I was moving without realizing it, and the next thing I knew we were on the bed and she was right where I wanted her—in my lap. And then she was beside me on the bed, and my heart was doing crazy crap in my chest. Such a human thing, but it was happening.

Kat breathed heavily. “This doesn’t change anything I’ve done. All of this is still my fault.”

Placing my hand on her stomach, I moved so close I was practically attached to her. And I wanted to be in so many different ways. “It’s not all your fault. It’s all of ours. And we’re in this together. We’ll face whatever is waiting for us together.”

“Us?”

I nodded, working on the buttons of her sweater. Some of them were buttoned incorrectly, and I laughed. Only Kat could have trouble putting clothes on correctly and somehow make it sexy. “If there is anything, there is us.”
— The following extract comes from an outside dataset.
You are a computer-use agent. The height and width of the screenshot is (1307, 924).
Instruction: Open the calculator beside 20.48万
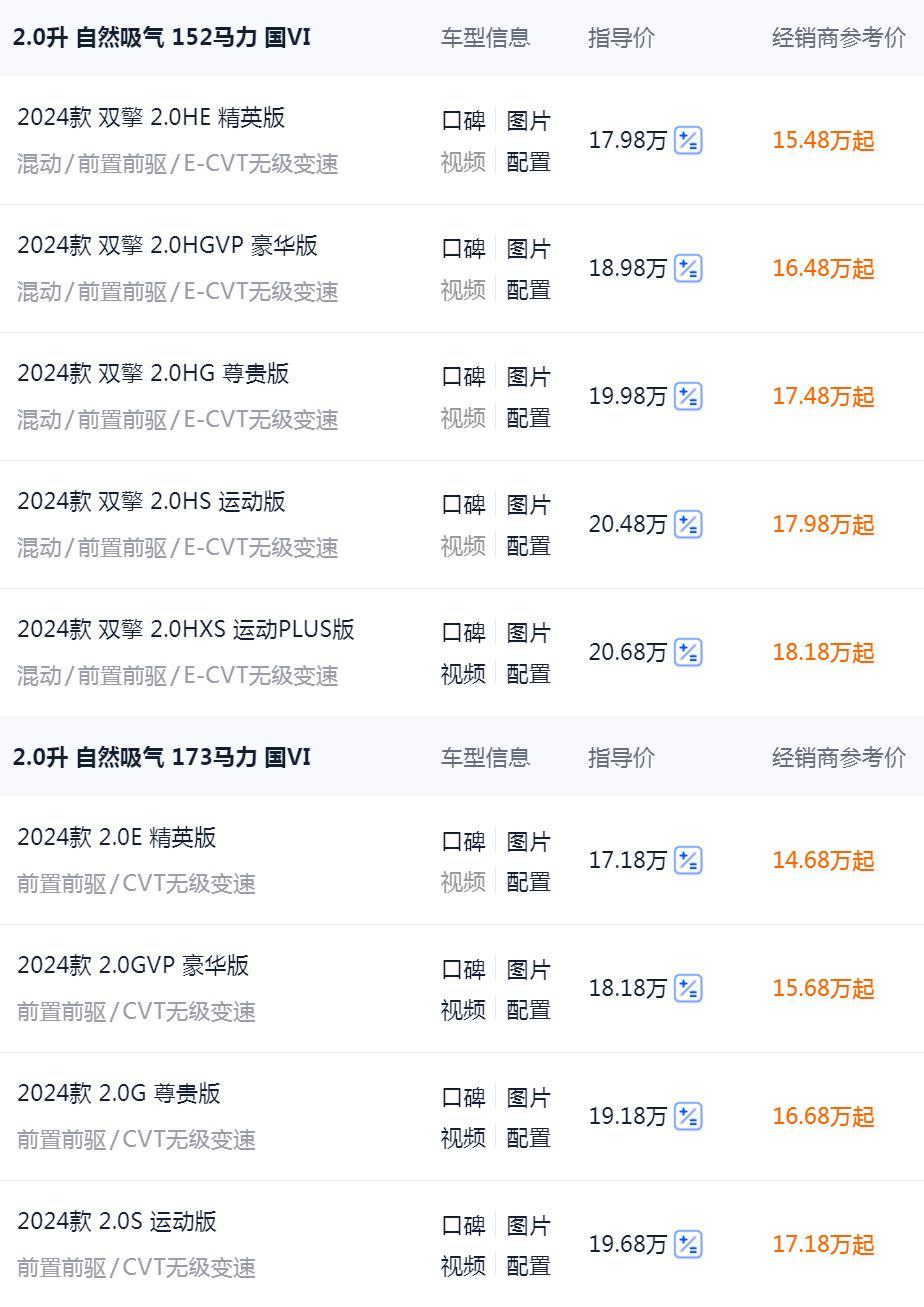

Kat lifted her shoulders, and helped me get her out of the damn thing. Good. She was on board with where this was heading. “And what does ’us’ really mean?”

“You and me.” I moved down, tugging off her boots.

“No one else.”

Her cheeks flushed as she pulled off her socks and lay back down. Jesus, she still had on way too many clothes. “I…I kind of like the sound of that.”

“Kind of?” Bull. Shit. I slipped my hand down her stomach, to the hem of her shirt and underneath. I bit down on the inside of my cheek. The minor burn of pain did nothing. I loved the way her skin felt like satin. “Kind of isn’t good enough.”